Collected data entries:
"""
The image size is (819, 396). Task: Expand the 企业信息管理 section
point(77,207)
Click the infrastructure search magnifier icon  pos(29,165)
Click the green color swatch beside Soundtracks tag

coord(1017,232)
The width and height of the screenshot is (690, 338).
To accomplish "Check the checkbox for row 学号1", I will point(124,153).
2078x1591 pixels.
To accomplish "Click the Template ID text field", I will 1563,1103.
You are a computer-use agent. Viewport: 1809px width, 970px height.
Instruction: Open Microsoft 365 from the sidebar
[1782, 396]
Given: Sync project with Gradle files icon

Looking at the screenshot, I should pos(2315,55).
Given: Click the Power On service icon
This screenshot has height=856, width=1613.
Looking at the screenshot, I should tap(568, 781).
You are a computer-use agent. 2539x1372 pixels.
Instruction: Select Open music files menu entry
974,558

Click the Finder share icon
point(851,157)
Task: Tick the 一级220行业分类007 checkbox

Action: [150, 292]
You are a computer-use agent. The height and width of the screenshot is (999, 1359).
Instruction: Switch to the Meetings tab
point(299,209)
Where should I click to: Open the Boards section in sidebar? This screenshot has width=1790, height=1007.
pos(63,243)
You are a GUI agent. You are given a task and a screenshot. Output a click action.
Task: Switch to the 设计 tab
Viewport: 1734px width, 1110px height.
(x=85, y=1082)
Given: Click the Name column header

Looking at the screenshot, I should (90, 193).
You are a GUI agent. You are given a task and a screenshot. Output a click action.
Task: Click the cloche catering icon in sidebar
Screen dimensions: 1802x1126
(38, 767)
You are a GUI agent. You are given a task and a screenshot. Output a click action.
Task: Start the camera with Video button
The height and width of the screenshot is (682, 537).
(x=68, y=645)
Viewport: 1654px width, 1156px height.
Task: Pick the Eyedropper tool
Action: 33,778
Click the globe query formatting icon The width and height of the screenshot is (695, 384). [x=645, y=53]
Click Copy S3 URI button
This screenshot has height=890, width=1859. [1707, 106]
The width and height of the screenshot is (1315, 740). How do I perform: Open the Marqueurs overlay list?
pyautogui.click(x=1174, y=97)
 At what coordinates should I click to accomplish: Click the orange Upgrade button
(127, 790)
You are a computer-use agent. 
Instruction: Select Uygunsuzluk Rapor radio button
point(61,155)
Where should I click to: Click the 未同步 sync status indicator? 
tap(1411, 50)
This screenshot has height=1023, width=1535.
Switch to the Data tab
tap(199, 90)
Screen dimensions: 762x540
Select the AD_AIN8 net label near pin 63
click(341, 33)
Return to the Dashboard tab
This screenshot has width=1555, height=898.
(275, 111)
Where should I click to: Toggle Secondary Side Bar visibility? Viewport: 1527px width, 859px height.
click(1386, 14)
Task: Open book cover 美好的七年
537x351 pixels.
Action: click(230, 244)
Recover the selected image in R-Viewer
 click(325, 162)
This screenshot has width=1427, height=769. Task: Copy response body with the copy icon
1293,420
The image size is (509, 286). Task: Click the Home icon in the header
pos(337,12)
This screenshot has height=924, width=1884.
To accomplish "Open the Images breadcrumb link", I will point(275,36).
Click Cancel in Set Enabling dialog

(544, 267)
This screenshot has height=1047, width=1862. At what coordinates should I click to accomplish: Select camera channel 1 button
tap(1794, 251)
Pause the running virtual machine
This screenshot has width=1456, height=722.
"""
WORK ORDER - Find the word "computer" in the entries, and copy every line it shows up in.

RESPONSE -
You are a computer-use agent. Viewport: 1809px width, 970px height.
You are a computer-use agent. 2539x1372 pixels.
You are a computer-use agent. The height and width of the screenshot is (999, 1359).
You are a computer-use agent. 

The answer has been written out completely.